● **What is required**
Retype every record exactly. Leave the pictures out.

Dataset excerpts
________
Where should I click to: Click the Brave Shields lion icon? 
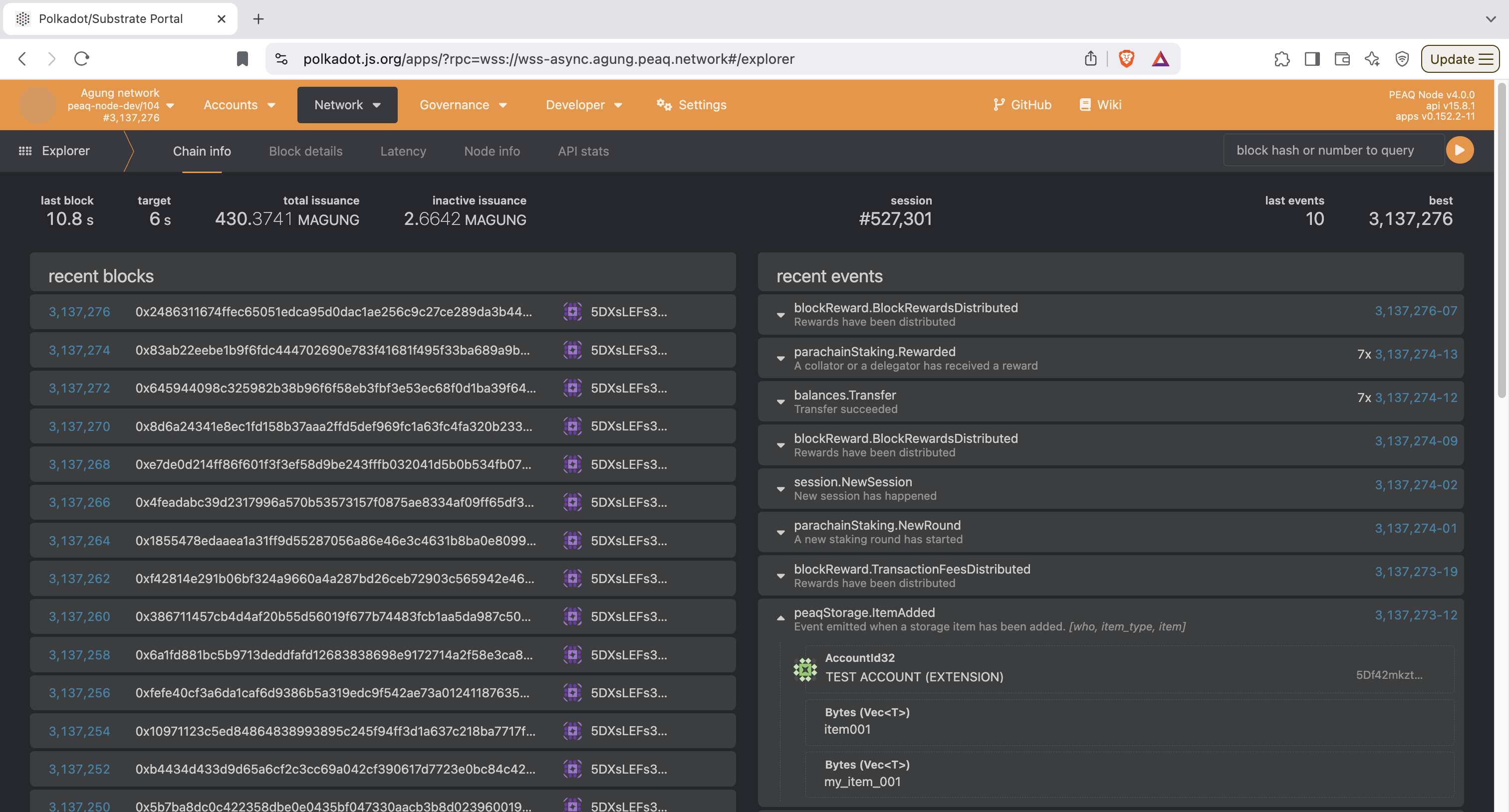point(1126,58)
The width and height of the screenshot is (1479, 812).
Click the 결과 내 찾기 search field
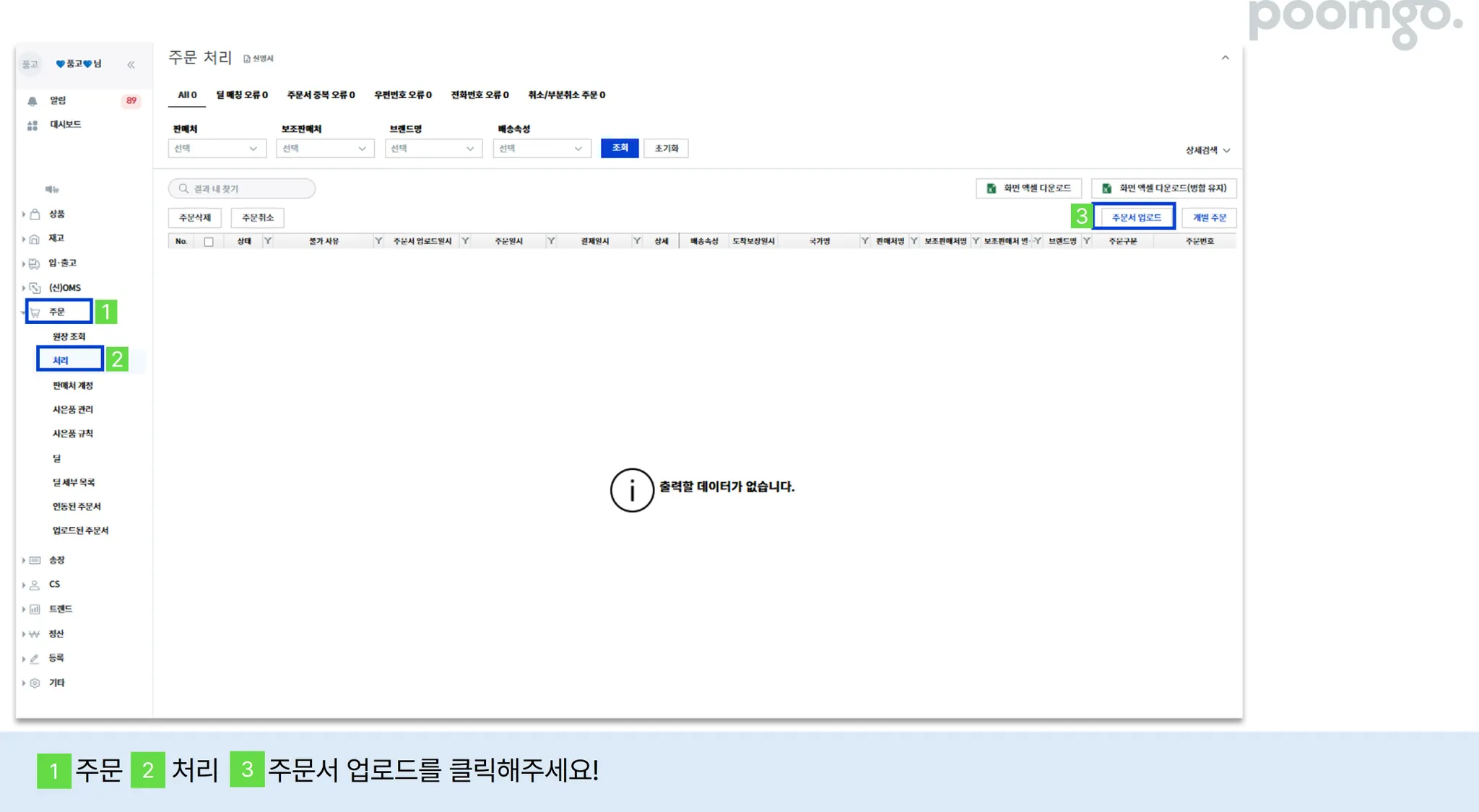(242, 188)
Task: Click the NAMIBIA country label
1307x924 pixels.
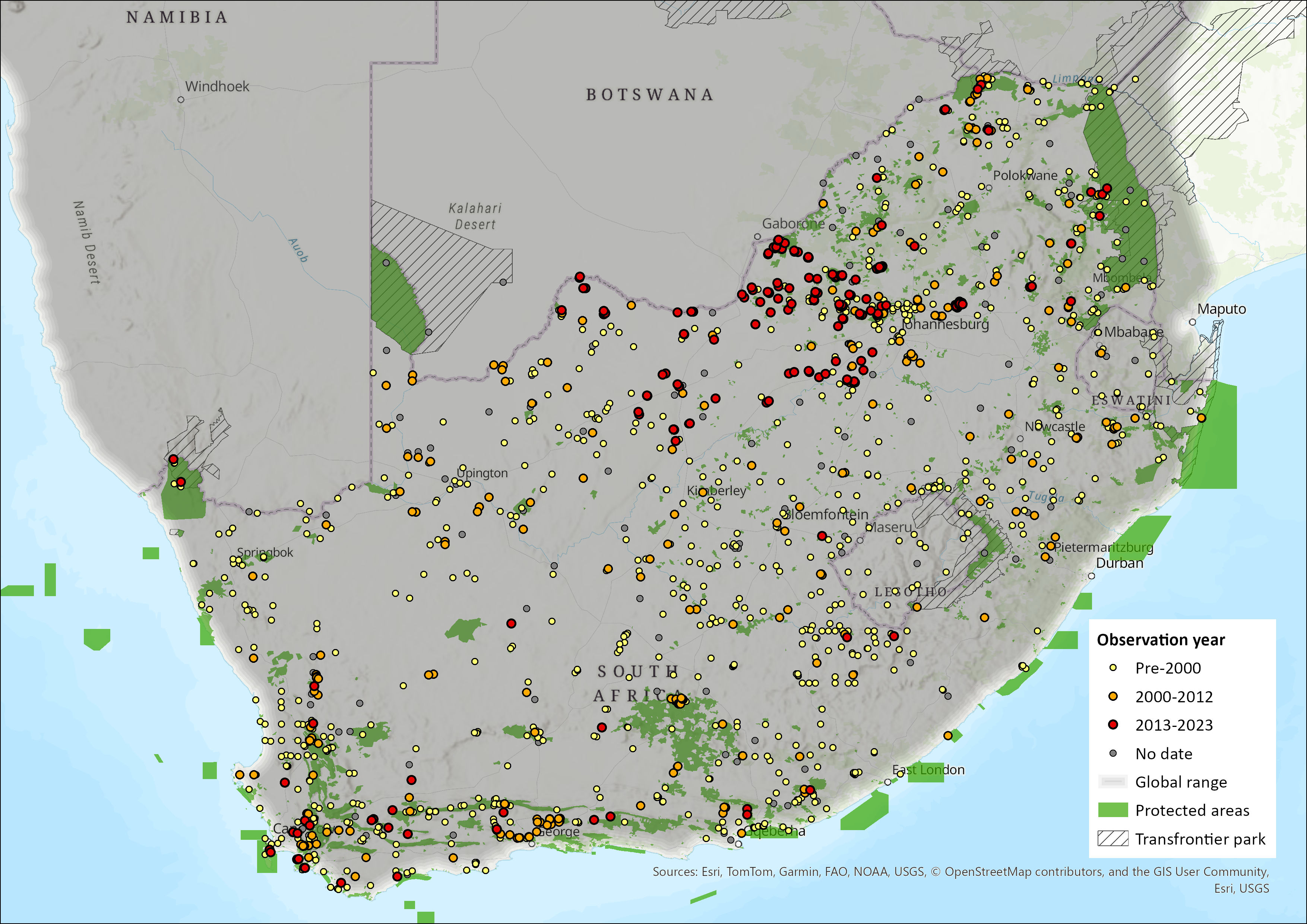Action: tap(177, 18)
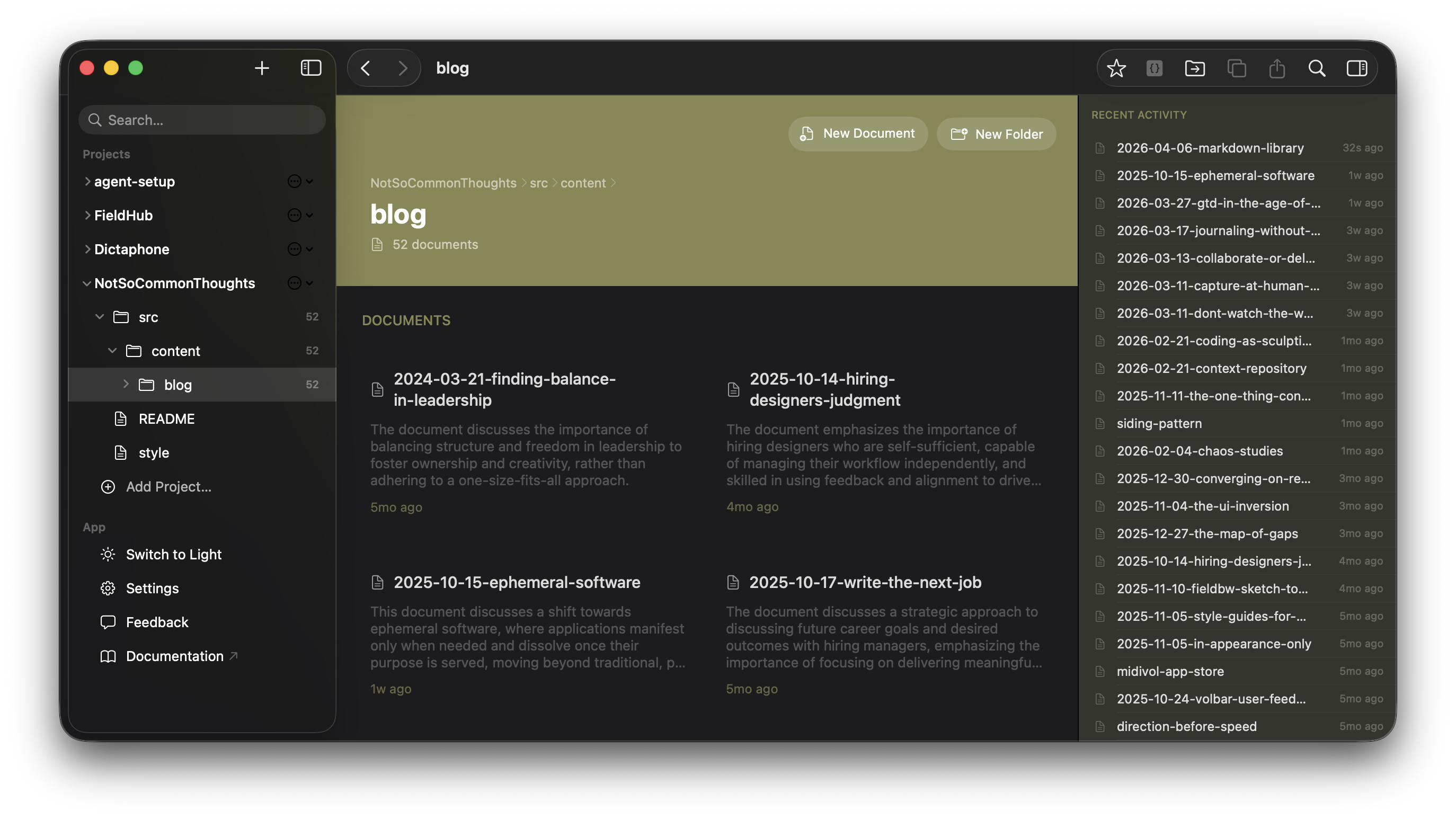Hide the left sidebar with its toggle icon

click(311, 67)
________
● **Solution for this problem**
Where should I click to: Click the Brave Shields lion icon? 
point(1126,58)
The width and height of the screenshot is (1479, 812).
Click the 결과 내 찾기 search field
(242, 188)
Task: Click the NAMIBIA country label
1307x924 pixels.
Action: tap(177, 18)
Hide the left sidebar with its toggle icon

click(311, 67)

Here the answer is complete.